[Short task]:
Rewrite the records from the line with "1456x819 pixels." through the end of the records, replacing "Analytics" with "Reports" and leaving everything else unchanged. Leave the pictures out of your answer.

[Record set]:
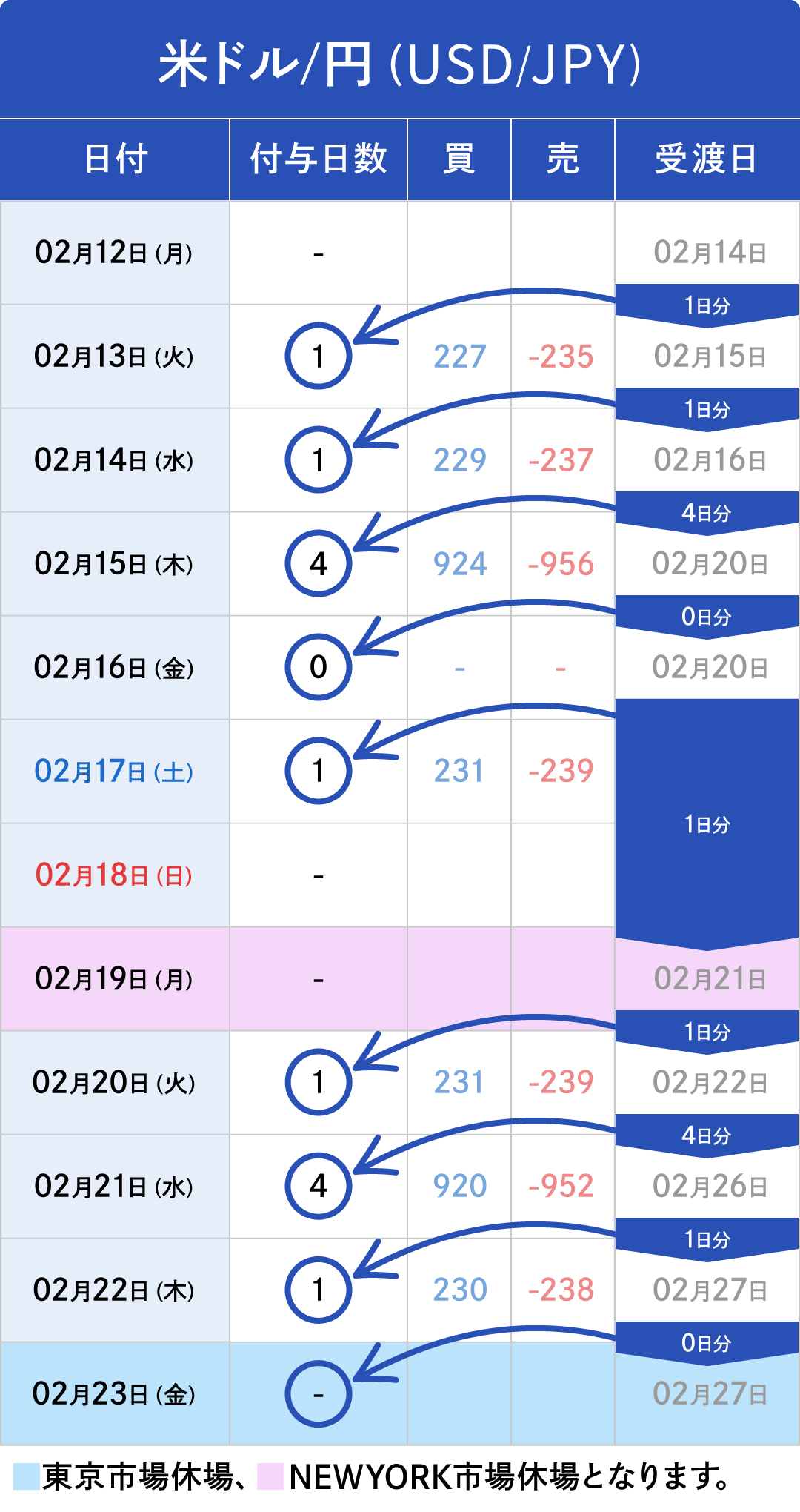Screen dimensions: 800x1512
Task: Click the circled 1 for 02月17日 Saturday
Action: pos(318,771)
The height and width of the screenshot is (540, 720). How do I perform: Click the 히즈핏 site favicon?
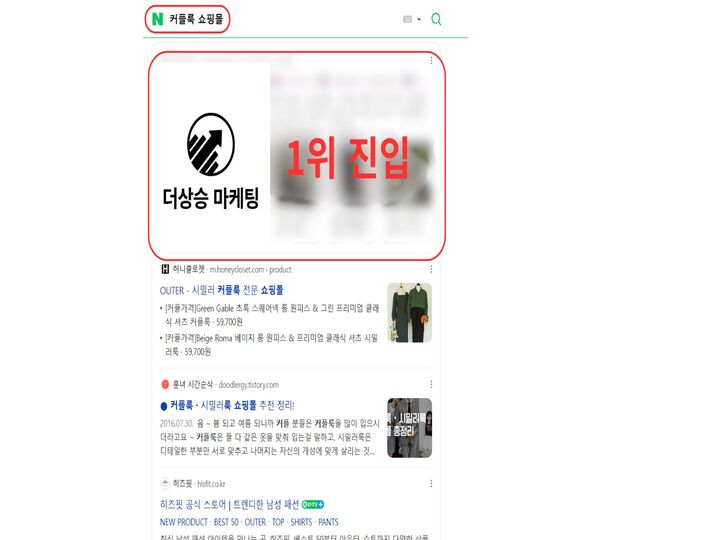coord(165,484)

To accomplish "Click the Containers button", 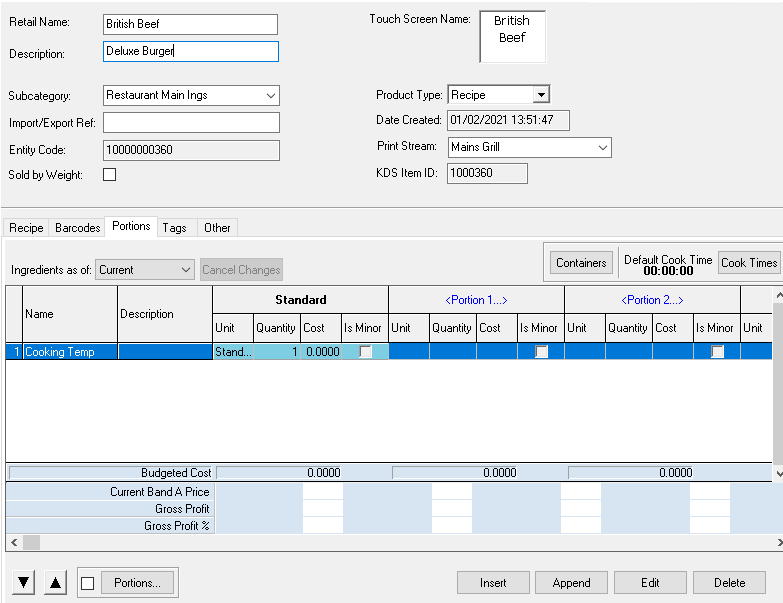I will point(581,263).
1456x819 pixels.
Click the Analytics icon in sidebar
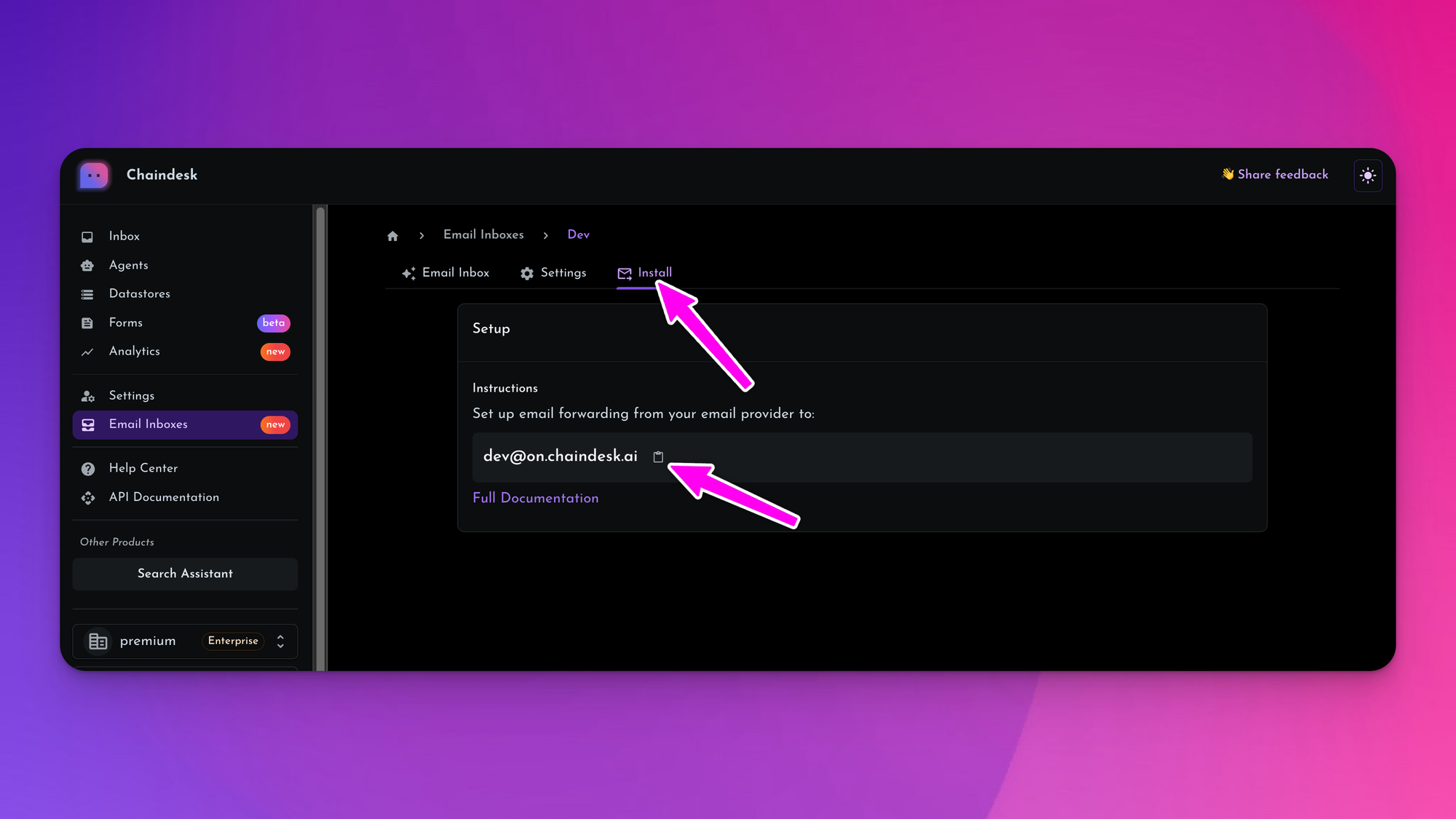[x=87, y=351]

[Reply]:
1456x819 pixels.
Click the Reports icon in sidebar
[x=87, y=351]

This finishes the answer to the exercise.